Their expressions were lost in what Q could only describe as . . . bliss. Quaid slid his hand behind her neck, tilted his head, and opened his mouth over hers. Another murmur sounded in her throat. This one softer, longer. And the way she kissed him back, with so much passion, want, need . . . Q’s throat tightened, making it hard to breathe. Q had definitely not kissed her like that. In comparison, Q had been rough and crude. He thought of how he’d taken her in the bathroom, equally as rough and crude.
The terrible weight of disappointment and self-disgust made Q sink deeper into the sofa.
In the room around the lovers on screen, their coworkers hooted and howled and whistled. Quaid pulled back, wiping at the cream he’d left on Jessica’s face and the way they looked at each other hollowed out Q’s heart. Without even an inkling of doubt, he knew he didn’t have the capacity to love like that. He was too damaged. Too scarred. And what he saw in their eyes had to have been only a fraction of what they’d felt.
Seth yelled, “Showers!” from the laptop and Q focused to see the man’s huge grin in place, triumphant fist in the air. Followed by the rest of the group chanting, “Showers! Show-ers! Show-ers!”
Quaid grinned, leaned down and swept Jessica into his arms. Then he turned and started for the stairs.
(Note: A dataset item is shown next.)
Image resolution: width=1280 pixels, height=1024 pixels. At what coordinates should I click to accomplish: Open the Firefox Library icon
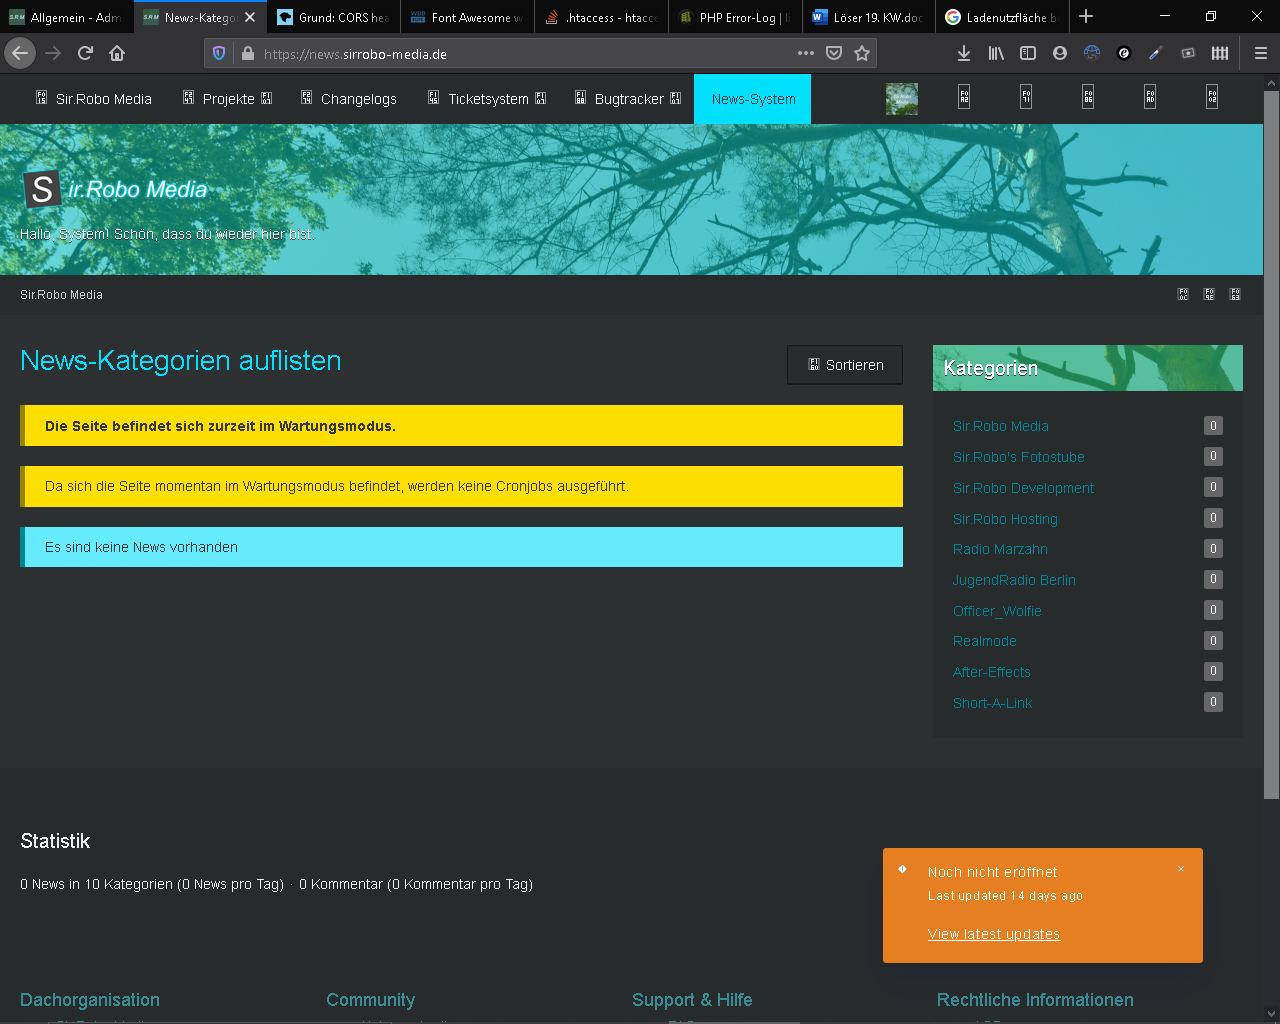(996, 53)
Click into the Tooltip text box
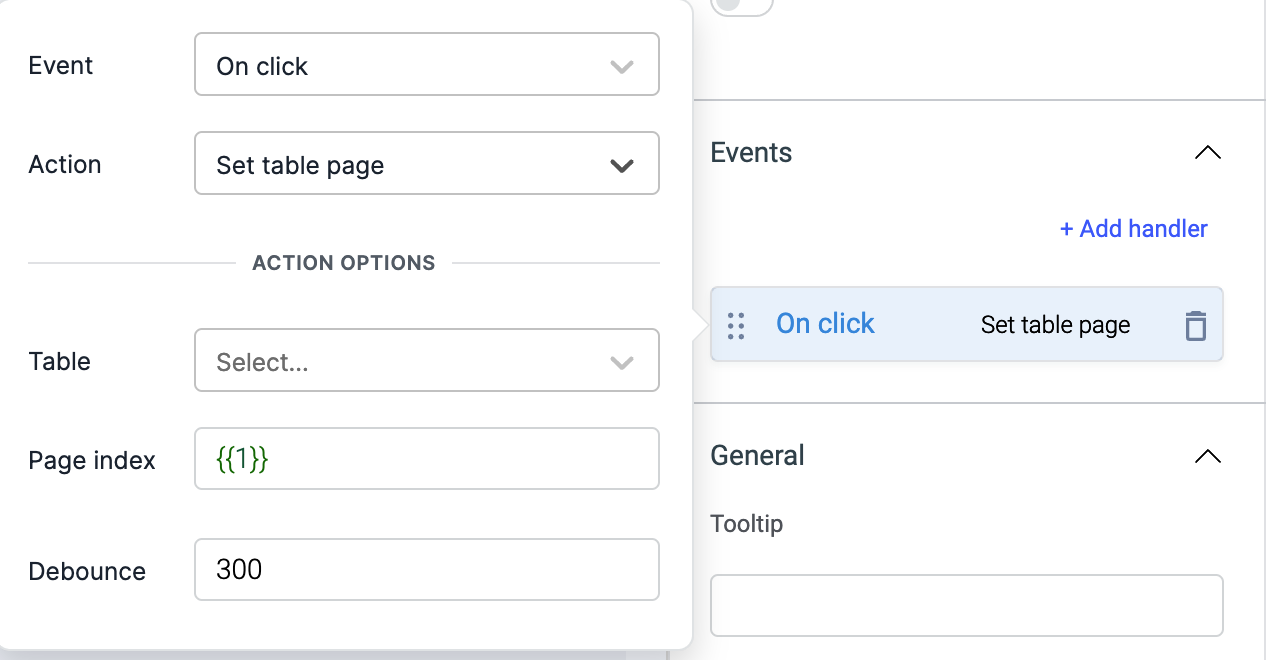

He kissed her until he reached the stairs and when he broke the kiss to see where he was going, Jessica’s mouth slid to his neck, her hand clawed at his hair.
Quaid cut a quick glance over his shoulder. “Get the hell out of here, O’Shay.”
“Not a chance, Legend,” she said from behind the camera. “You do realize fraternizing on state property, and while on duty is grounds for—”
“Then you should be fired a few times over, sugar.” He barked a laugh. “You don’t think I know what you and Luke are doing in that engine bay? You may be working, but it ain’t on fire apparatus.”
Quaid lengthened his strides, got a head start off the stairs, turned into the bathroom and shut the door in Keira’s face. The sound of a lock clicked. And Jessica’s laugh penetrated the door, drifting out of the screen, traversing all those empty years, shivering over Q.
Whoever was behind this hadn’t just taken five years from Q. They’d taken his whole goddamned past. And his whole goddamned future.
 
Gil Schaeffer held his pipe by the bowl and sucked a deep lungful of his newest tobacco. A rich, smooth blend of three different quality tobaccos, Cube’s uniqueness came from a struggle for power between its sweet and fruity elements. Apropos to his situation he’d thought when he’d bought it.
He leaned back in the ancient leather chair and appreciated the sexual splendor of the dancer atop the bar in front of him. He’d chosen the back parlor of the Alibi Club tonight, hardly in the mood to mingle. Truthfully, he needed a place to relax so he could think. He couldn’t say watching Courtney flatten her bare belly and double D’s on the glossy mahogany less than a foot away
relaxed
him, exactly. But here he could shake off that uptight, senatorial layer he was finding more and more restrictive. Sometimes damn suffocating.
“Mmm,” Courtney hummed, red-thong-clad ass in the air, knees bent, thighs spread wide, bare breasts rubbing the bar.
He found himself wondering what they coated the thing with to make the women’s skin slide across it that way. Then wondered why this was the first time he’d ever noticed.